L’idéologie d’extrême-droite existe à travers les partis politiques (y compris les partis de masse), les groupuscules, les intellectuels et groupes de presse, jusqu'au sein même de l'Etat, tout simplement parce qu’elle reflète une partie des français. Des français en mal d’autorité et de messianisme… ceux qui vivent dans la nostalgie d’une époque passée idéalisée, voire dans le fantasme d’un idéal (voué à l'échec), et dans la reproduction de systèmes antérieurs. L’extrême-droite et la droite réac ne sont pas en train de monter, elles n’ont tout simplement jamais disparu. C’est même un processus naturel qui se perpétue à travers les générations. Le fascisme prend donc une dimension anthropologique et psychanalytique, outre ses aspects historiques, économiques et sociologiques. Toujours le même populisme politique pratiqué par quasiment la même élite pour haranguer encore les mêmes foules. En face, par contre, il y aura toujours des personnes qui affirmeront leur vision sociétale, qui voudront redistribuer les cartes, qui imagineront de nouvelles règles pour trouver des solutions pragmatiques correspondant à leur réalité. Il y aura toujours des personnes qui crieront : « no pasaran ! ». Le rapport de force qui caractérise si bien la France n’a donc pas changé. Le matérialisme historique de Marx semble même être une constante.

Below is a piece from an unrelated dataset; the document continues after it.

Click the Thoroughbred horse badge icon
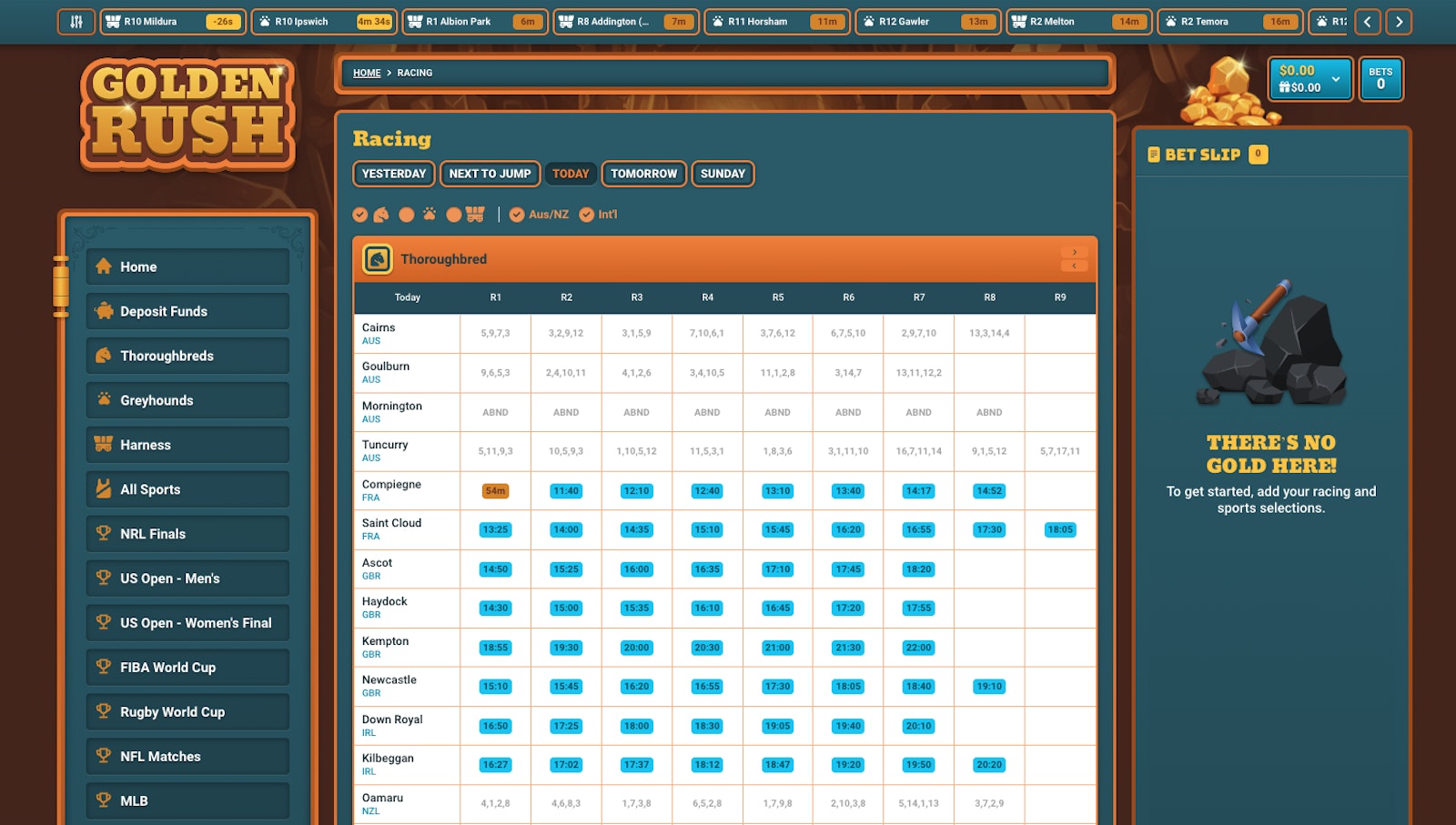The image size is (1456, 825). coord(378,259)
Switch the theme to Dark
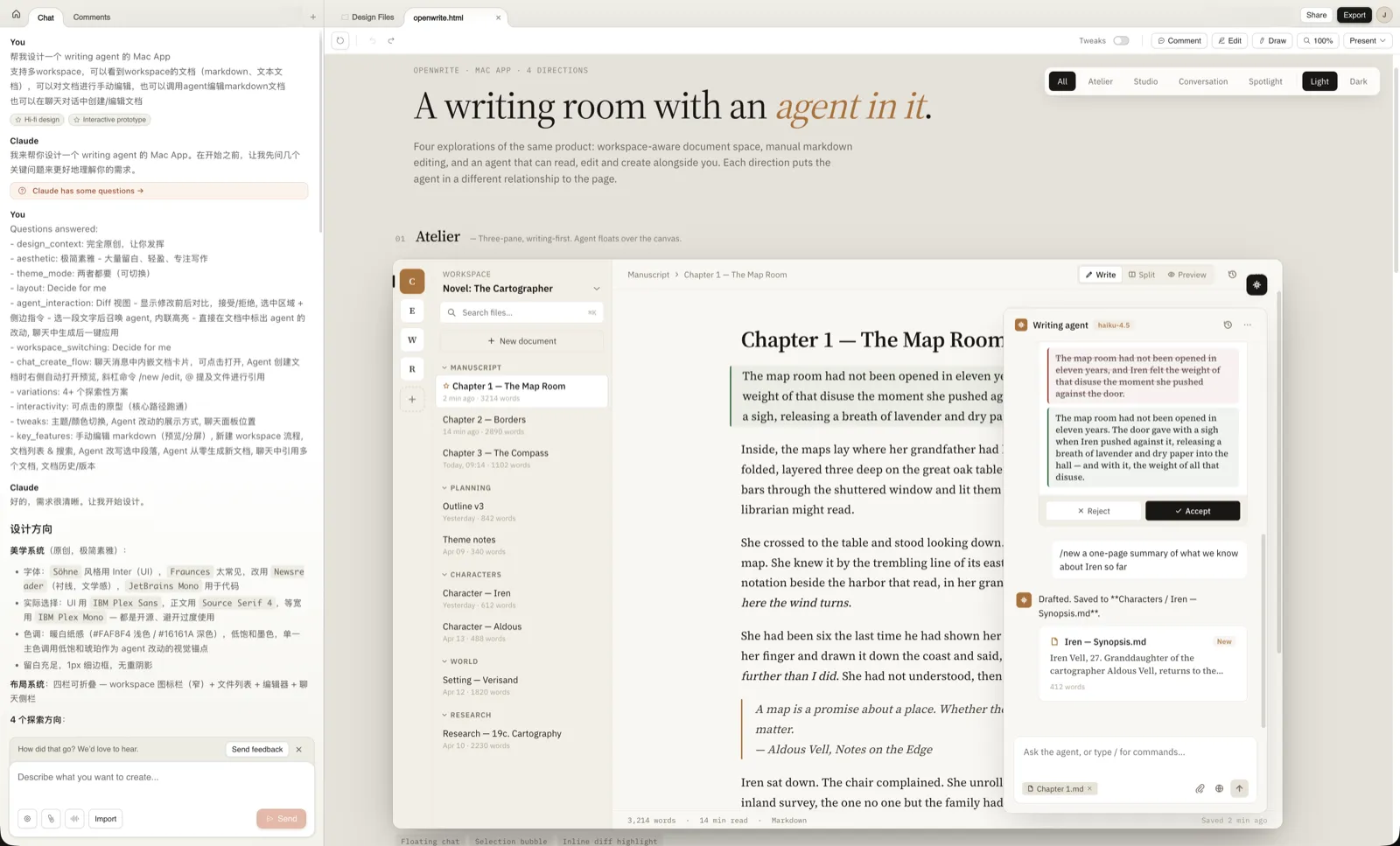Viewport: 1400px width, 846px height. tap(1358, 81)
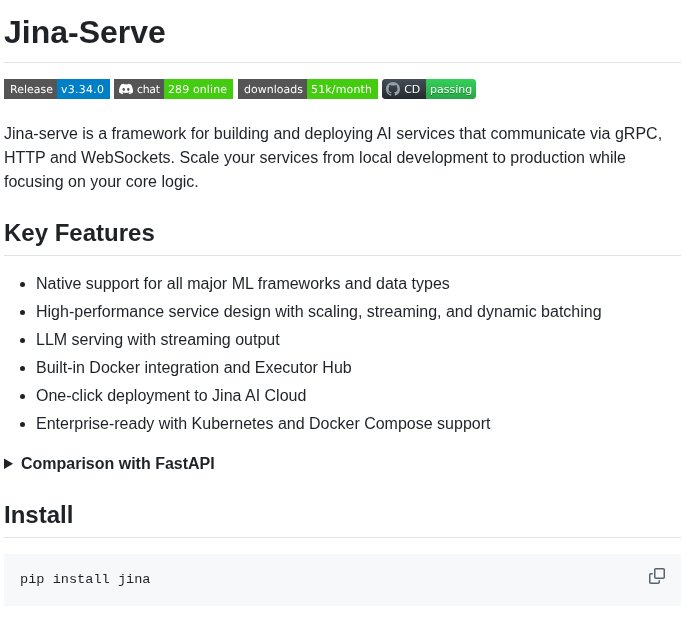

Tiens d’ailleurs c’est étonnant, Marx a forgé les aspects historiques de sa théorie en étudiant les mouvements sociaux français des XVIIIème et XIXème siècles.

D’un point de vue psychanalytique, si l’on reprend les travaux d’Adorno concernant les liens entre la personnalité autoritaire et le fascisme, on pourrait considérer le courant de la droite élitiste-conservatrice comme celui de dominants issus du grand capital qui s'appuient sur le pouvoir politique et le conservatisme moral pour aliéner/nier l’autre (les individus, les travailleurs, la collectivité, l'Etat...) et accroître leurs seuls profit personnels qu'ils font passer pour l'intérêt général et celui de dominés restés dans un rapport social sado-mazo (servants/maître), c’est-à-dire dans un rapport relationnel voué à la frustration, digne de la période œdipienne. Des châtiés en quête d'un messie, d'un führer qui passent d'une extrême à l'autre mais qui se retrouvent à chaque fois au sein d'une organisation patriarcale fondée sur l'autorité d'un chef qui récite, tel un gourou, sa petite chansonnette rassurante (discours identitaire, sécuritaire, croissance, pouvoir d'achat...). En face, le courant progressiste composé de ceux qui veulent se libérer du pathos collectif et du fatalisme, imaginer des solutions plurielles et ainsi trouver, d’un point de vue symbolique, une forme de complétude sociale fondée sur l’échange avec l’autre et sur le vivre ensemble. Derrière les mouvements sociaux et les changements politiques, la libération morale n’est jamais loin. Derrière le passéisme, le conservatisme de la société et le rejet du pluralisme, l'extrême-droite est toujours là.